Javier Miley fired about 24,000 civil servants to rein in government spending. Photo: Zach Bennett/AFP via Getty Images
Javier Miley, Argentina's president, has disbanded a group of historians whose research led to the conviction of numerous military officers for serious human rights abuses during the 1976-1983 dictatorship.
Since 2010, the Investigations and Research Unit has scoured military archives, examining more than 17,000 documents, including the cabinet minutes of a military junta that regularly tortured and killed thousands of its leftist opponents, real and imagined.
But now Miley's government fired 10 of the 13 civilian researchers and reassigned the remaining three.
The decision potentially undermines about 30 separate ongoing criminal human rights cases that the team has been actively supporting.
Mr Miley has fired about 24,000 civil servants in a desperate attempt to rein in the situation. unrestrained government spending.

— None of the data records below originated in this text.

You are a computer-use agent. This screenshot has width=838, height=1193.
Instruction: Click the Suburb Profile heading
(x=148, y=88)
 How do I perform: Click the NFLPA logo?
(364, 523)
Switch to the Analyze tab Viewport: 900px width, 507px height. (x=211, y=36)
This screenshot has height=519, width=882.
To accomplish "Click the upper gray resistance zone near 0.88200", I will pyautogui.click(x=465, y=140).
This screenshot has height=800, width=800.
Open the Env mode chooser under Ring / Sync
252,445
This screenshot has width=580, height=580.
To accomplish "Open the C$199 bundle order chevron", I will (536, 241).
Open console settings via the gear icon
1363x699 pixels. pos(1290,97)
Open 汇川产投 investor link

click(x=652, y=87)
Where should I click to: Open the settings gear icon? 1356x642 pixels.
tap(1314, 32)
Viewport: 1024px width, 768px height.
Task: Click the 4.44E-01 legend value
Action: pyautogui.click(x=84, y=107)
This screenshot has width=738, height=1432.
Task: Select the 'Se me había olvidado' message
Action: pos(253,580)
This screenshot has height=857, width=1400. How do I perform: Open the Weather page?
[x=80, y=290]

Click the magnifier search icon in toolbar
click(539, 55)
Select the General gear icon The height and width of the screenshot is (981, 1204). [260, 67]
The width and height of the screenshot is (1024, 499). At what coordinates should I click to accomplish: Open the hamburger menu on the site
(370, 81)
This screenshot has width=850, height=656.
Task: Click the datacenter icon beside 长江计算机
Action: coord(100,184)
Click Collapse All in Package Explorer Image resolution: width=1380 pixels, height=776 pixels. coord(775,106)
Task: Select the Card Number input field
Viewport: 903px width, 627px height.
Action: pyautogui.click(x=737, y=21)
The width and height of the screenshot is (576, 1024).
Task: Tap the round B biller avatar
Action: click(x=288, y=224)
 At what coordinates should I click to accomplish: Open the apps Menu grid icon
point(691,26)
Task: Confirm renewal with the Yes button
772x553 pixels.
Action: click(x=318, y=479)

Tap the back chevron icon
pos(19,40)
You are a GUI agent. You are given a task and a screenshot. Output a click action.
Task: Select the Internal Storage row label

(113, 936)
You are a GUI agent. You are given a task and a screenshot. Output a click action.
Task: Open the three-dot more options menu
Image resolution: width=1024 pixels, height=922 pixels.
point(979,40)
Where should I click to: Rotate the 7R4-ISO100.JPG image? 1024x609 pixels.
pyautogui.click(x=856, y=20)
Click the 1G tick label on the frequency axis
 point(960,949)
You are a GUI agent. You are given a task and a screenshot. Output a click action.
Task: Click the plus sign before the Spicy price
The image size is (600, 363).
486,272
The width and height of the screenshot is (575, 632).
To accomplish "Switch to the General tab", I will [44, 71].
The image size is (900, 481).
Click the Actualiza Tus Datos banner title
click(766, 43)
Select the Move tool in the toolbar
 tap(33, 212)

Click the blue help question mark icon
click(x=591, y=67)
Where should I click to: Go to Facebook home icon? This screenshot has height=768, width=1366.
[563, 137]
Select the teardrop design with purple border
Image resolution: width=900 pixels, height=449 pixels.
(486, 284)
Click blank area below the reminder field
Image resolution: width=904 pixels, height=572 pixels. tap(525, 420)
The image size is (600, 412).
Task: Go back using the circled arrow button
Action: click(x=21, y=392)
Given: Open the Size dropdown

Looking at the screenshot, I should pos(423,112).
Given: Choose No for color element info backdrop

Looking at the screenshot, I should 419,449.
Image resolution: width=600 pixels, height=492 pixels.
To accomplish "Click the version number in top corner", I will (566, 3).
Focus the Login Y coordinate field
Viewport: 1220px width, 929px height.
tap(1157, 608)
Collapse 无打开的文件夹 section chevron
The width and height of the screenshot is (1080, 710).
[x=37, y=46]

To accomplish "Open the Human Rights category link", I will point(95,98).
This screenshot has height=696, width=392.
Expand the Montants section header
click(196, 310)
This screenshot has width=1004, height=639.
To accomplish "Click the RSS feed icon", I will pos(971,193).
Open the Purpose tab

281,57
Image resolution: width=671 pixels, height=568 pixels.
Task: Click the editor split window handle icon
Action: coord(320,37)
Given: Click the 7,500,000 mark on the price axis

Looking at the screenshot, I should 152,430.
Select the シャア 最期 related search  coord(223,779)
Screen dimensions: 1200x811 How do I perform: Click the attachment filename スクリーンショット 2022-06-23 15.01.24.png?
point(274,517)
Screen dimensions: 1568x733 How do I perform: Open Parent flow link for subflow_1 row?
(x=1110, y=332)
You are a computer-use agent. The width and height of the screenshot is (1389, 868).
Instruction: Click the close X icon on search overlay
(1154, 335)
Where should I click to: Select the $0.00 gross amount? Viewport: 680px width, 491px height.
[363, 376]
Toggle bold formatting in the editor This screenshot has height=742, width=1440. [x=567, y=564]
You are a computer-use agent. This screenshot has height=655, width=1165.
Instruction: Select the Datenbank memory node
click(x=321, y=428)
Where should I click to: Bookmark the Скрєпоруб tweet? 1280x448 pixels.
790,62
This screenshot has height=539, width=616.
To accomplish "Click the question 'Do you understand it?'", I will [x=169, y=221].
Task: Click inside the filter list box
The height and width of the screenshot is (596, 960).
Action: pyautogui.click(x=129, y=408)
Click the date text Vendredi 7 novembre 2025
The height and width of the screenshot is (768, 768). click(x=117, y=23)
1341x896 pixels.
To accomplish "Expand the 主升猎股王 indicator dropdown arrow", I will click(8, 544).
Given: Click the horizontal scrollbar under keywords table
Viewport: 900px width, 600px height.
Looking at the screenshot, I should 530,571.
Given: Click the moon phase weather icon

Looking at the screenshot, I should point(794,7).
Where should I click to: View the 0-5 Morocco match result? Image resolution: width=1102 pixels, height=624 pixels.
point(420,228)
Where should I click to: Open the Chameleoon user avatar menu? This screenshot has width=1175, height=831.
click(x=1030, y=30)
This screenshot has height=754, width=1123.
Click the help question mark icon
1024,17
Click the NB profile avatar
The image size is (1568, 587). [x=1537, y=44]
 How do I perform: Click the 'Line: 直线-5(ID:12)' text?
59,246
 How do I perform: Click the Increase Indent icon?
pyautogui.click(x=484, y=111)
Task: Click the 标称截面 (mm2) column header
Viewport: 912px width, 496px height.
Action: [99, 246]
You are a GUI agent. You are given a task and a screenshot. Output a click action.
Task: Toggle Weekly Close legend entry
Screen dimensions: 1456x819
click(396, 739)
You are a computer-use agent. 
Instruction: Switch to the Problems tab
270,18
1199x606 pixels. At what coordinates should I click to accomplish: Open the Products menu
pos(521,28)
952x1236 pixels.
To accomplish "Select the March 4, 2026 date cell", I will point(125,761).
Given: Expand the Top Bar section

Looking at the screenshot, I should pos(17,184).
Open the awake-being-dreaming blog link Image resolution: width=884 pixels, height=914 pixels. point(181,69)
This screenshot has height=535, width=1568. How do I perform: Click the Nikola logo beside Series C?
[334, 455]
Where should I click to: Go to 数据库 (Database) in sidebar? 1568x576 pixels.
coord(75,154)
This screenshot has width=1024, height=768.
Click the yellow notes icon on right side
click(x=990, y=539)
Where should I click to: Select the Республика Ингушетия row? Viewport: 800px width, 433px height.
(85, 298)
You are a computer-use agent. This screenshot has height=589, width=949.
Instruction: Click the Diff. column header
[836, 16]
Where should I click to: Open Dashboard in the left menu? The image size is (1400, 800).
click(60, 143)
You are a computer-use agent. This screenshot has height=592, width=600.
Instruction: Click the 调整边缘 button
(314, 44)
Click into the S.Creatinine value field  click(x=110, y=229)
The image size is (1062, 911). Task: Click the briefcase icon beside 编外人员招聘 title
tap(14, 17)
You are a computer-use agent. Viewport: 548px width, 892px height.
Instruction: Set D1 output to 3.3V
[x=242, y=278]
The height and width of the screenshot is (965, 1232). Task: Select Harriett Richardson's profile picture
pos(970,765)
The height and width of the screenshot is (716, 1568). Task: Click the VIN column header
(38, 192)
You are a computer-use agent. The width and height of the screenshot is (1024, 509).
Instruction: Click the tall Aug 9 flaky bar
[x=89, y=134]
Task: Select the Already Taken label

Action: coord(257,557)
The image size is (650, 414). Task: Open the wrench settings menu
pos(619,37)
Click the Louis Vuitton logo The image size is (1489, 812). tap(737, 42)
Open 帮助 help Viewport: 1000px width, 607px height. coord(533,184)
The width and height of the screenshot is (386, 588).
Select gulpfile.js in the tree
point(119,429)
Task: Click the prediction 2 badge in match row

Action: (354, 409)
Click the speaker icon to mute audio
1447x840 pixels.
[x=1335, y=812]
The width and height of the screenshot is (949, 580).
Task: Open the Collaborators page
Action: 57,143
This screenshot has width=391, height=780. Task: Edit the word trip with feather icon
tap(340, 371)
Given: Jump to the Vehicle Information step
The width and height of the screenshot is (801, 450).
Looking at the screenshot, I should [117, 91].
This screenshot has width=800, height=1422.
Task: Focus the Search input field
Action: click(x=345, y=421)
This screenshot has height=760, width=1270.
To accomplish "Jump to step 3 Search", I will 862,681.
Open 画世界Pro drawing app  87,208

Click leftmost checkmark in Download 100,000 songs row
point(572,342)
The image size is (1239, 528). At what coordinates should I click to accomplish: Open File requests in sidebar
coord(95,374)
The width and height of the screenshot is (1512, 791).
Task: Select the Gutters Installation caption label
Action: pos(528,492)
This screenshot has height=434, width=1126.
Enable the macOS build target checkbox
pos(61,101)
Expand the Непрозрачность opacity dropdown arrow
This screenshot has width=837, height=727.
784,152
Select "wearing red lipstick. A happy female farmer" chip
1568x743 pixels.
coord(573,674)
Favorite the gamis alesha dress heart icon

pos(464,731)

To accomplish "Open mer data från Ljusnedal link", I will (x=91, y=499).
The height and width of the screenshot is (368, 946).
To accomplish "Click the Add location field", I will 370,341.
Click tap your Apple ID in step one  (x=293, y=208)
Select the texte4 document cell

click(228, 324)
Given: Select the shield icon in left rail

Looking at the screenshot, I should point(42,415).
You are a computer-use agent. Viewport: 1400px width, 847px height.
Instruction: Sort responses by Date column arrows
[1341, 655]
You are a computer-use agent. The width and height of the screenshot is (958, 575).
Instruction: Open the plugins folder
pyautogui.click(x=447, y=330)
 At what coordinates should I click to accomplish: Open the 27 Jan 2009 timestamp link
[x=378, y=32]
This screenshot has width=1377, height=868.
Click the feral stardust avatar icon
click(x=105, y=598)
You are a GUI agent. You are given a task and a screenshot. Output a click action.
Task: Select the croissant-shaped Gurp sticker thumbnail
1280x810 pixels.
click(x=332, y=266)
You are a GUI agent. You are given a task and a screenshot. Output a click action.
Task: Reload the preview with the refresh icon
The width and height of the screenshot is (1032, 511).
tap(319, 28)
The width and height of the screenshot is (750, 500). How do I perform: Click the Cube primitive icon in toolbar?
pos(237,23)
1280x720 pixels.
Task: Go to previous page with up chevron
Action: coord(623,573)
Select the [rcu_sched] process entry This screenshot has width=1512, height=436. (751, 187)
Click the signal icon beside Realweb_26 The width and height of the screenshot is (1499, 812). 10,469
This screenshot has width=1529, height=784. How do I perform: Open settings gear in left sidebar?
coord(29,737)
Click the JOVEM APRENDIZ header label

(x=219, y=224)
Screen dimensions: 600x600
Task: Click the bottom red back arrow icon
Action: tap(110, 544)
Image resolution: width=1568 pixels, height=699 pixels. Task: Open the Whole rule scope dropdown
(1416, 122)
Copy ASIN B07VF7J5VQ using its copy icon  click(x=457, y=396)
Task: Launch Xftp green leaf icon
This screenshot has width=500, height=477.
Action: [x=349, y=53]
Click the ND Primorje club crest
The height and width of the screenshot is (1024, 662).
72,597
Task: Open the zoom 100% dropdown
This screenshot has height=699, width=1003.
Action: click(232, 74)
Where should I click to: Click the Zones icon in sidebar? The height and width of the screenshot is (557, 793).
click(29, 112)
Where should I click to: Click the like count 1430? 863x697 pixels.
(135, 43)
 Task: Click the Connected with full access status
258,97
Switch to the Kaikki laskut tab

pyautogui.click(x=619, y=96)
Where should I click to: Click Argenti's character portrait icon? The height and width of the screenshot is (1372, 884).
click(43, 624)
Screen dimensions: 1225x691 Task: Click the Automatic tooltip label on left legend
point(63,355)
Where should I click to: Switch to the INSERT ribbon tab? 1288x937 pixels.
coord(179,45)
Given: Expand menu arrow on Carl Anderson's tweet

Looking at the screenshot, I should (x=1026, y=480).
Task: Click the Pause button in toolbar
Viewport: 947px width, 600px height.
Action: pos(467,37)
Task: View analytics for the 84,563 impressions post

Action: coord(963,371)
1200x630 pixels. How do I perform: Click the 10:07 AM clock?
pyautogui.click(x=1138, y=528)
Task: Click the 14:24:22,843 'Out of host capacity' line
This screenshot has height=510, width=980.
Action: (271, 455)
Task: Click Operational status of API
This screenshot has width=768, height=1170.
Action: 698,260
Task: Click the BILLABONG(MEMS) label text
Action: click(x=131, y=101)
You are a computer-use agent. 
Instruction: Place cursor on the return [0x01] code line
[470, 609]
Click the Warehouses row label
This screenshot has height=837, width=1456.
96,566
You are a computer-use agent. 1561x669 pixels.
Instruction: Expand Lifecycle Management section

However, Defense Minister Louis Petri justified the decision, accusing the team of «McCarthyism» and targeting military personnel.
The team has built a formidable reputation for its forensic analysis of dusty archives, including revealing the junta's blacklist of artists and public intellectuals , as well as journals from the notorious Army Mechanical School, which was used as a torture center.
It is estimated that around 5,000 Argentines passed through the school before they eventually «disappeared», most of whom were dropped alive during military flights high over the South Atlantic.
The group's research led to several of these pilots being convicted three decades after committing the atrocities.
Although the president is largely uninterested in the legacy of the dictatorship, his vice president, Victoria Villarruel, has made a career of challenging the long-standing consensus in Argentina that military rulers committed crimes against humanity that should never be repeated.
Ms. Villarruel, 49, the daughter of a lieutenant colonel who rebelled against the elected government of Raúl Alfonsín in 1987, shortly after the return of democracy.
It focuses on the victims, often military personnel, of leftist rebels in the 1970s, who also used violence but whose bloodshed was subsequently eclipsed by the scale of the junta's state repression.
Human rights groups estimate the junta killed about 30,000 people, although Ms. Villarruel also disputes that figure.